» Task: The answer must be a bare number: the count of lines below that contain "checkbox".

(Stored records)
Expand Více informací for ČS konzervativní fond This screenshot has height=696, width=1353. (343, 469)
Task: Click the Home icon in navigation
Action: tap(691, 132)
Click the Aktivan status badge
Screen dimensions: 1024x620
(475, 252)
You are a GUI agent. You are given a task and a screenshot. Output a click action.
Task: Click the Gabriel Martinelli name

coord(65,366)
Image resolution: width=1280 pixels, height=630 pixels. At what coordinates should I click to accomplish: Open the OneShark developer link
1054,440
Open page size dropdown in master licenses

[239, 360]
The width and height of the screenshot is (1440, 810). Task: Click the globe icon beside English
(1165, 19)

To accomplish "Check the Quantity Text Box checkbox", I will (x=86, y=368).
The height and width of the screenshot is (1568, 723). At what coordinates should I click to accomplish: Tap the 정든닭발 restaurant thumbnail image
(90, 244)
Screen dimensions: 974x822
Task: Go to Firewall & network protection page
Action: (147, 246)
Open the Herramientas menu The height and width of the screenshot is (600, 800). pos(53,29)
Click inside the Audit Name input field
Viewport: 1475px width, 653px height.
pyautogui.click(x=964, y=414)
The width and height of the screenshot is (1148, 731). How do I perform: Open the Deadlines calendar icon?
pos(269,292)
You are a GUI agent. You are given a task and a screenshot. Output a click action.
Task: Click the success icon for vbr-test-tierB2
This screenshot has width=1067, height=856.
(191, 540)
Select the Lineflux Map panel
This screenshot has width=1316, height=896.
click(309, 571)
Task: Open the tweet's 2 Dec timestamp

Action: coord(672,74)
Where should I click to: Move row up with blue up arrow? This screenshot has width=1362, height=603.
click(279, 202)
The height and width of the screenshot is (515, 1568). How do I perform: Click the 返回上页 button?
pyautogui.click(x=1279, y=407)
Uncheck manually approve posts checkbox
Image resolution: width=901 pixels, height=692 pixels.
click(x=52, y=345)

» Response: 2